How can we defend, and support, this asymmetry? Let us start with the quadratic loss function from policy error, kj2. In virtually all the Central Bank Independence literature, policy errors, e.g. deviations of inflation from target, are taken to be quadratic. But the justification for quadratic loss functions is rarely profound, and often just based on mathematical convenience. More convincingly (to us), Allen and Gale (1998a) in their working paper on “Financial Contagion” analyze this as arising from a combination of incomplete markets and interconnectedness between a failing institution and other (similar) institutions. Incomplete markets are important because diversification is limited, e.g., banks located in country X will be particularly sensitive to country X risk, e.g. credit risk, interest rate risk, etc. Positive interconnectedness whereby the failure of one institution may worsen the position of another is a particularly prominent feature of banking through a variety of channels. Such channels include payments/settlements systems, e.g.

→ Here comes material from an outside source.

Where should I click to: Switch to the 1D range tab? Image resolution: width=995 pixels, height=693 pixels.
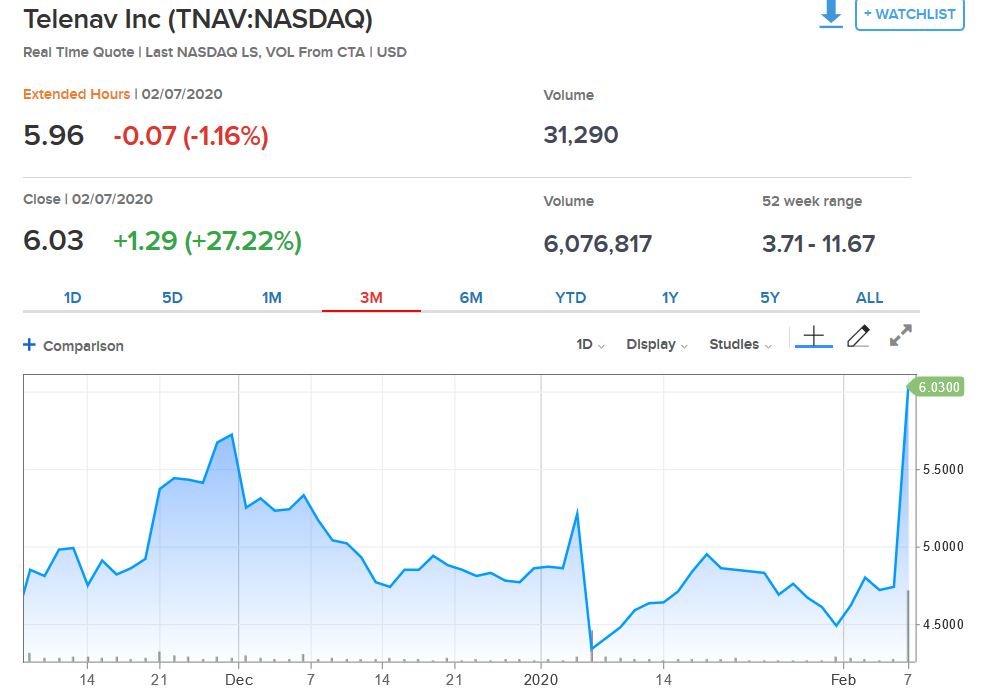tap(73, 297)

Bankhaus Herstatt, interbank deposit and correspondent systems, e.g. Continental Illinois, and effects via asset prices. Thus in a further paper, on “Optimal Financial Crises” (1998b), Allen and Gale, write as follows, p. 1251,

“One of the special features of the models described above is that the risky asset is completely illiquid. Since it is impossible to liquidate this risky asset, it is available to pay the late consumers who do not choose to early withdrawal. We next analyze what happens if there is an asset market in which the risky asset can be traded. It is shown that this case is very different. Now the banks may be forced to liquidate their illiquid assets in order to meet their deposit liabilities. However, by selling assets during a run, they force down the price and make the crisis worse. Liquidation is self-defeating, in the sense that it transfers value to speculators with negative insurance. In this case, there is an incentive for the central bank to intervene to prevent a collapse of asset prices, but again the problem is not runs per se but the unnecessary liquidation they promote.”

What we claim is that the risks arising from such interconnectedness are a strongly rising function of size, if not necessarily exactly quadratic. Would there have been such concern about Long-Term Capital Management if its position had not been so huge?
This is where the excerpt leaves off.